I walked ahead, pretended to hustle to my appointment, then doubled back. Joe was in the distance, walking the other way, pushing his cart, but when I returned to the building I saw he’d stashed his bags by the door. I would never be free of these bags. I threw them into the elevator and brought them back into the apartment. I felt ashamed.’

Read the essay here.

I liked many things in this piece, needless to say one of them is New York, my New York, 23rd and Park that’s ten minutes from where I live, but what I appreciated the most was the description of the grey zone between friendship and assistance, a zone that easily turns into a war zone or at least a zone of discomfort for the two parties involved.
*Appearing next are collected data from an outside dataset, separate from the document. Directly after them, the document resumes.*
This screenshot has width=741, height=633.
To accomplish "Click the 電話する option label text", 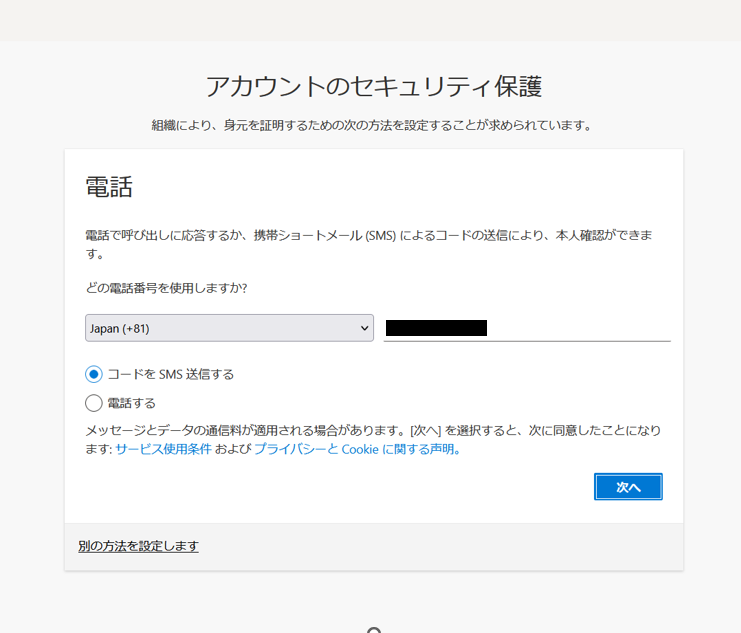I will (131, 403).
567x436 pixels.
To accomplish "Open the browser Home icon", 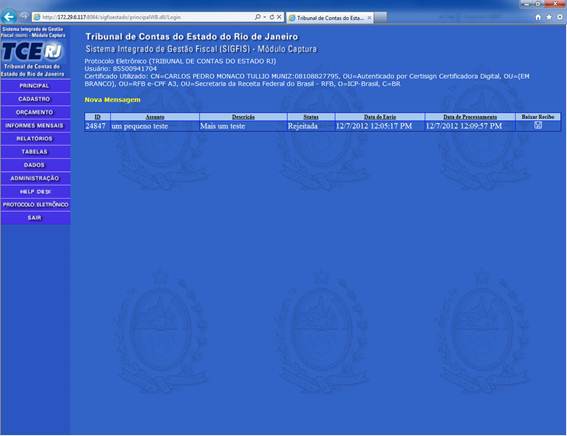I will point(538,17).
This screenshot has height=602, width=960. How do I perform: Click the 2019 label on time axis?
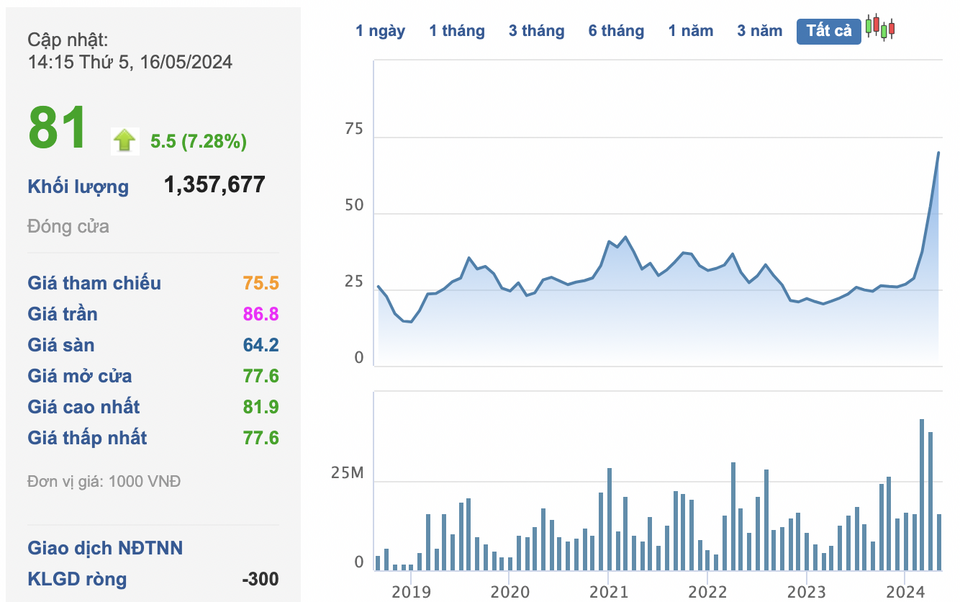click(x=411, y=592)
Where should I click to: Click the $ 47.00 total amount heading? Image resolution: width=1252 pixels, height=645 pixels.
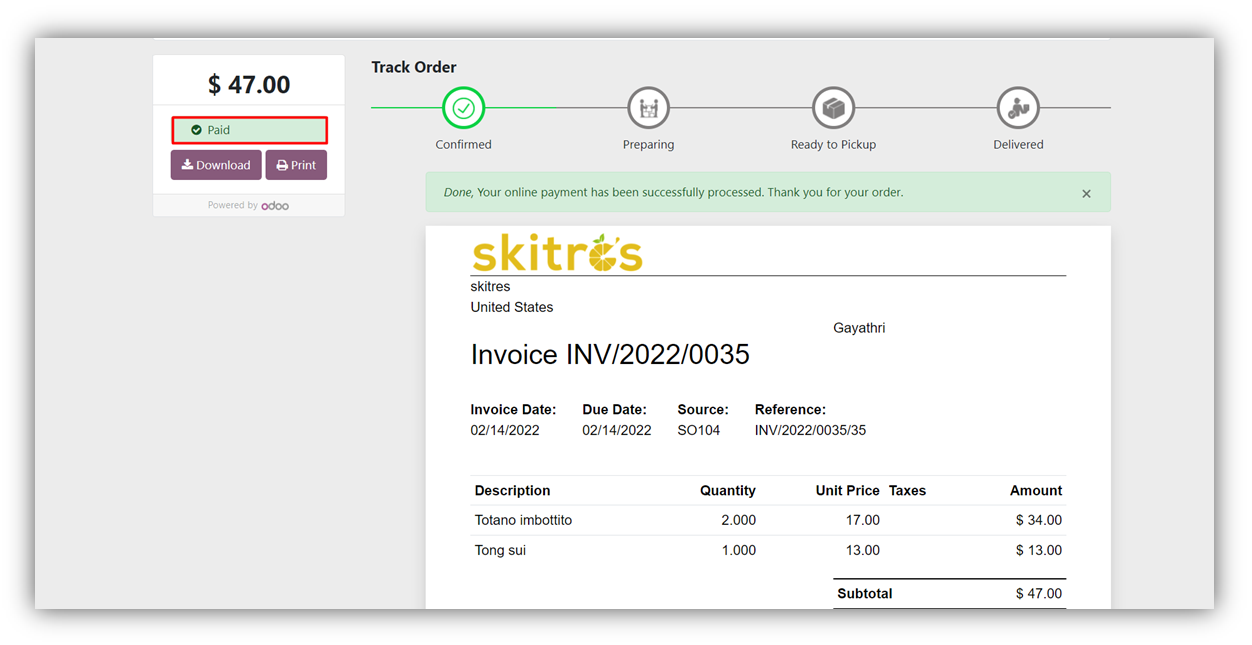[249, 85]
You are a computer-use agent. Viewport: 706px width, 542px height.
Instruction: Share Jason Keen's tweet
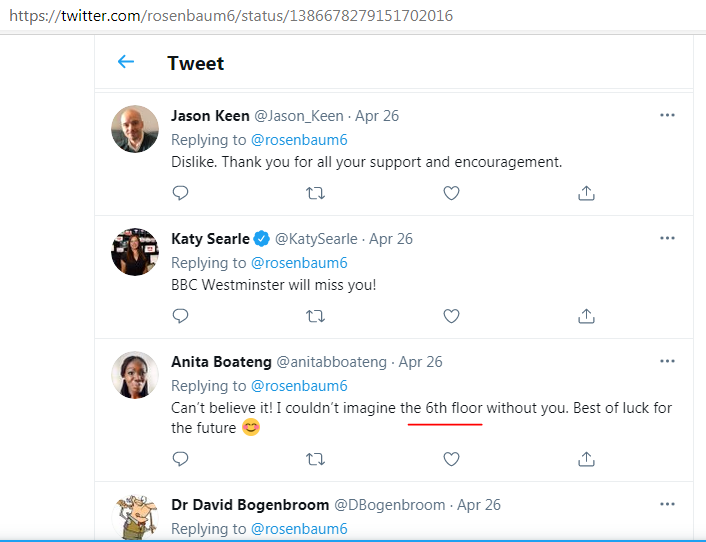(x=586, y=193)
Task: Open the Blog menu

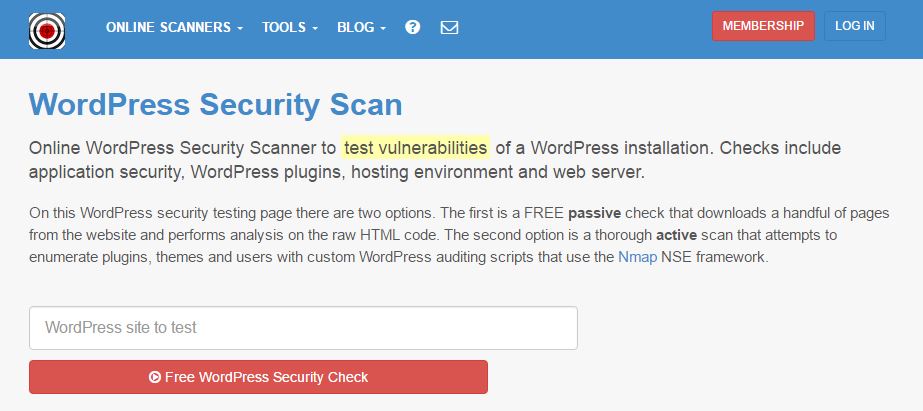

You don’t want to be the one who is being pitied, empathy and pity are not the same and maybe even empathy is overrated. You don’t have to understand me. There is something condescending about the phrase, ‘I understand you.’ Just see me as a fellow human being.

If you read the essay you will see that after the outburst, there is a way back to normal, to what was before the intimacy.

It was also extremely not New Yorkish to invite a stranger or even an acquaintance to your home of course. It was in this situation probably inevitable, it was what a mensch would have done but still.

I once met a woman who even refused to meet her own family in her home. She preferred hotel rooms for that.

Nothing is more intimate than a home. To enter people’s houses is like sex, maybe not with human beings, with real estate.